Story by Connor Drexler
When I decided to sail over here from Wisconsin to take up an AmeriCorps position with the Food and Farming Network in Traverse City, I knew it would be a good fit. Not only do I love eating and making food, I like to understand how it gets to my plate. I stopped eating red meat because I was concerned about the amount of water it took to produce. I try to buy organic and make it to farmers markets when I’m not sleeping in. Our traditional food system is detrimental to the environment and to farmers, but what was I actually doing about it? What does a good system look like that takes the land, the consumer, the animal, and the farmer into consideration as conscious moral and technical factors in its construction, rather than making food a meaningless commodity that lacks a story and a place.
I always knew northwestern Michigan for the cherries my grandfather would bring to the kitchen in his home near Elk Rapids. It was my first real taste of Michigan. When I came to think of my summers here, my mind would always go back to that bowl of cherries: the handfuls I would pull from the counter almost too high for my reach; the stains my fingers would receive after I had spent time devouring them; and then the pits I would always keep, planning on trying to start my own plot of cherries back in Wisconsin.
My first exposure to local food systems of northwestern Michigan was with Wendy Wieland, vice-chair of the Food and Farming Network. She led me on a tour of Charlevoix and Emmet counties as we visited the Boyne City Farmers Market, the farms of David Coveyou and Brian Bates, and ate at the restaurant Julienne Tomatoes in Petoskey with the Local Food Alliance Leaders. The following day I headed out west, meeting up with the other vice-chair of the Food and Farming Network, Sharron May, as we visited the Frankfort Farmers Market, the Grand Traverse Regional Conservancy’s Misty Acres Farm with Vic Lane, and got a brief tour of St. Ambrose Cellars.
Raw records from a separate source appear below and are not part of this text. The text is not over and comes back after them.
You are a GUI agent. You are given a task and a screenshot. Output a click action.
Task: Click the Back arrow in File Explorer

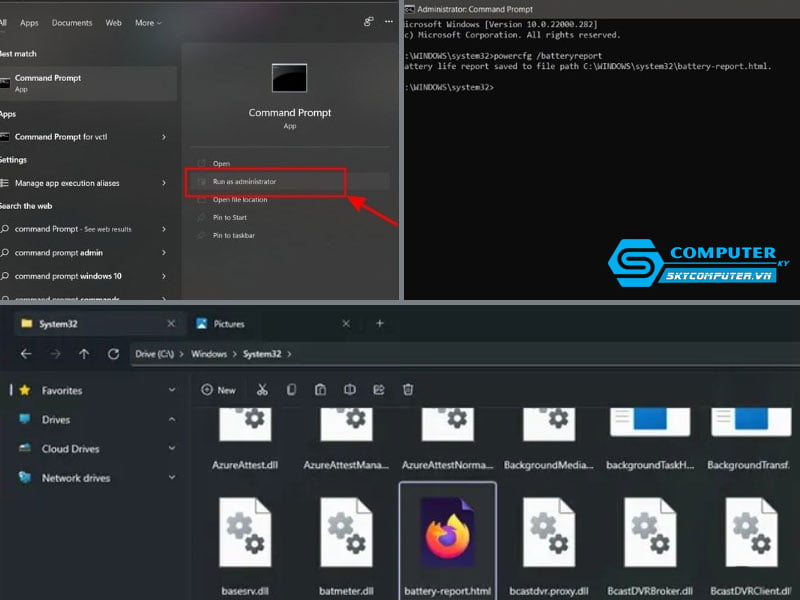(27, 353)
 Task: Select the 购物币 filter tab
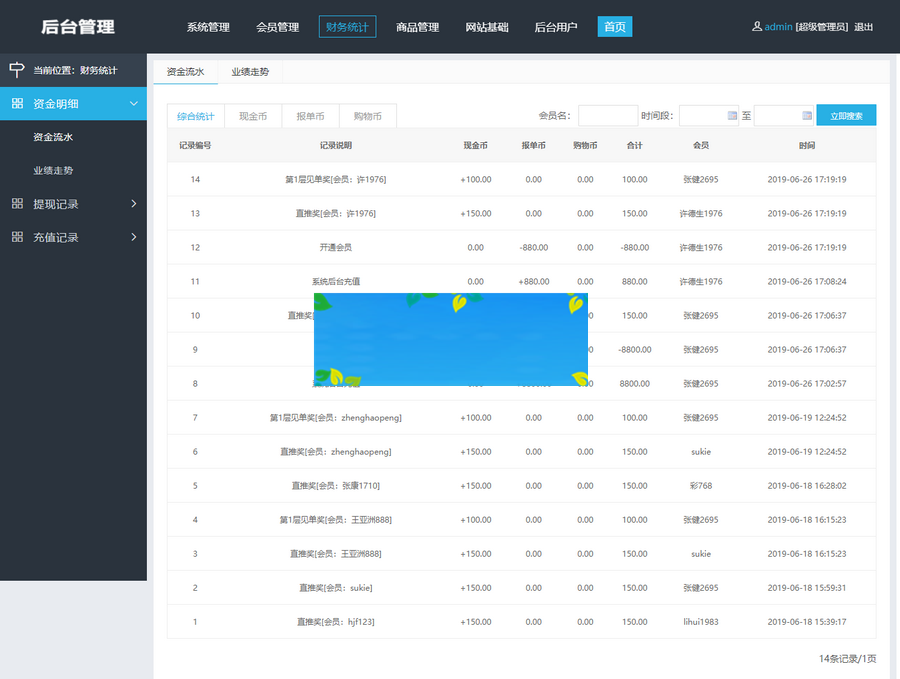click(x=368, y=116)
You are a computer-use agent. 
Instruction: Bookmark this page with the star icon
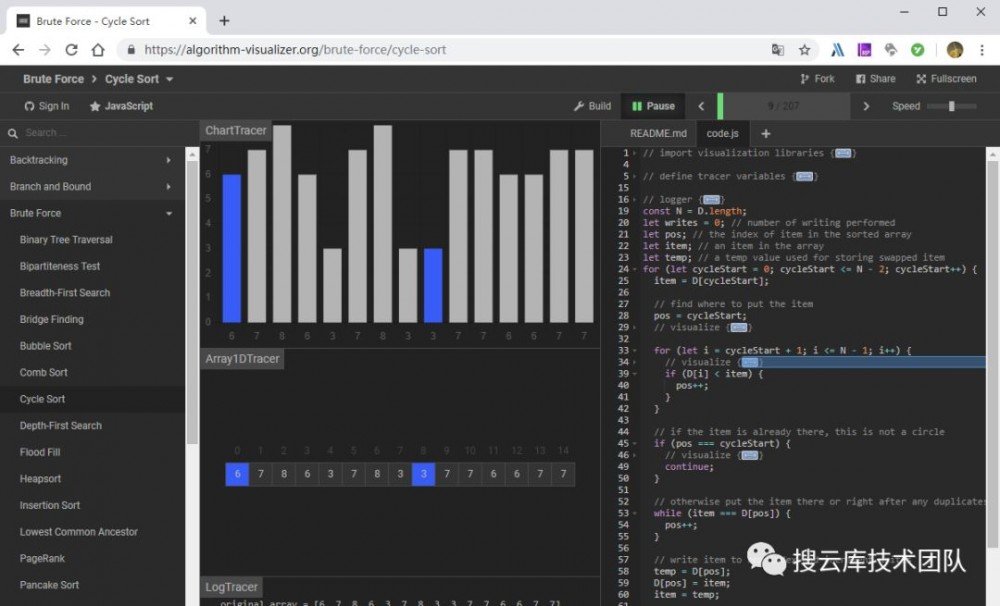coord(804,49)
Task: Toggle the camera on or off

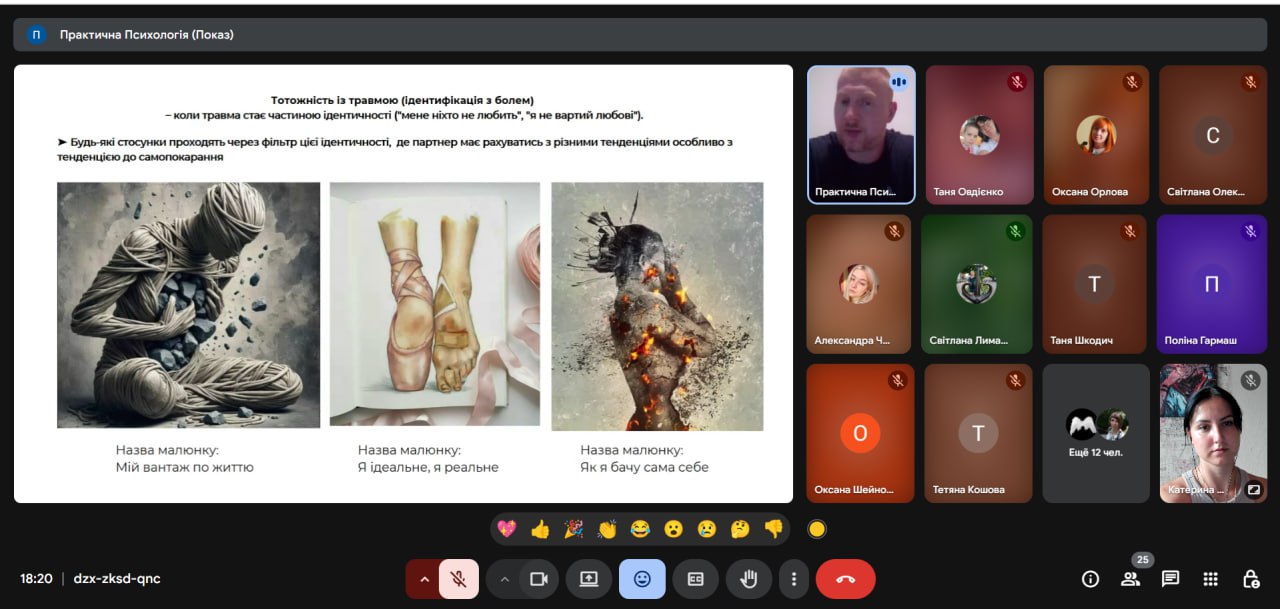Action: 539,579
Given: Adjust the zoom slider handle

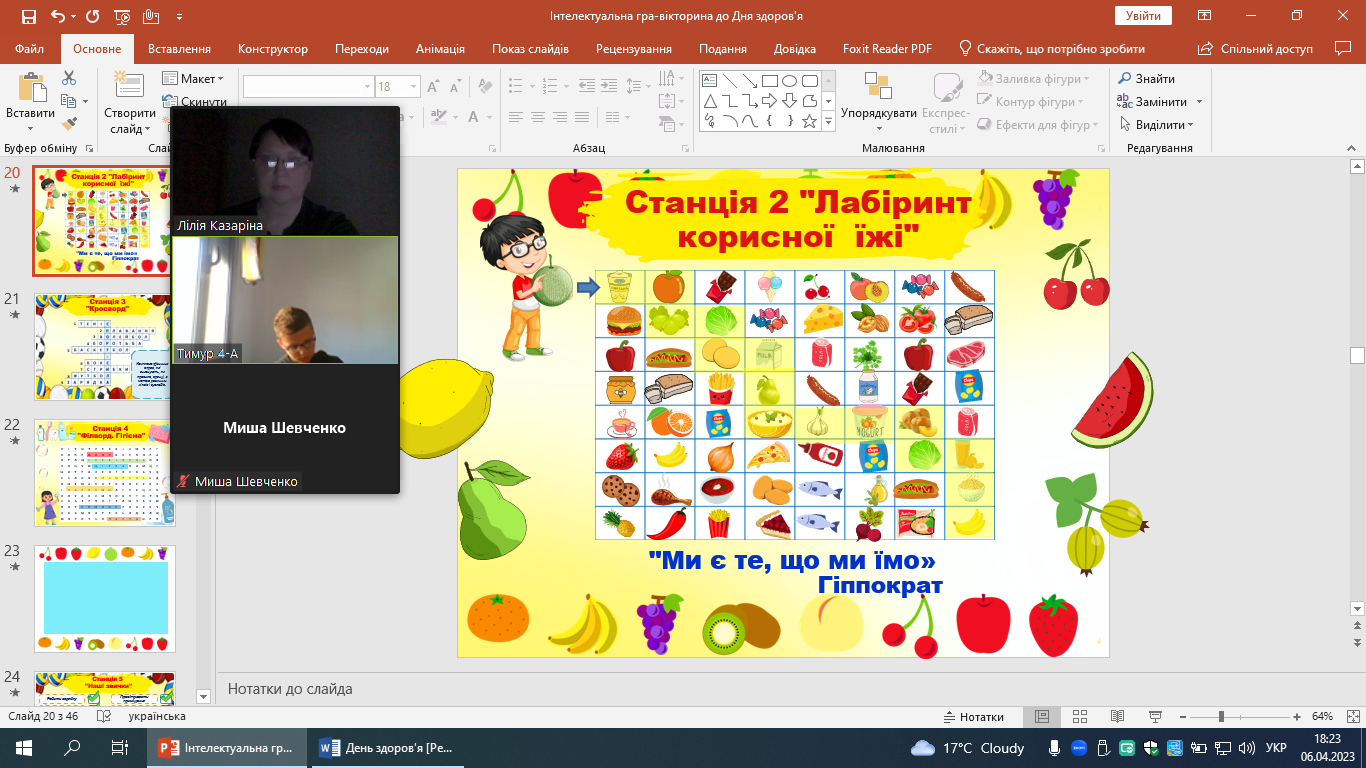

One thing I’ve noticed since I arrived here is that farmers, when giving tours of their land and their crops, have a habit of plucking a ripe piece of the plant and holding it in their hands while they rattle off all kinds of specifics about the growing season that year, the characteristics of the changing market, and methods they use for weed suppression. Whether it’s David Coveyou picking off a ripe pepper from his plot, or Brian Bates showing us the texture of the bean sprouts in his hoop houses, they took great joy out of the sensation of holding the work they had done over the year in their hands. I shared their fascination with the closeness of it, the raw power each piece of produce seemed to hold in its simplicity. I wanted to be a part of that, too. At least, if I’m not literally weeding and watering the fields where they grow, I can be a catalyst for supporting the community that does and the community that benefits from its production.
So from me to you, I send my thanks for this opportunity in environmental activism and community development. The local stories about the events, food, and people in this region are stories I want to tell.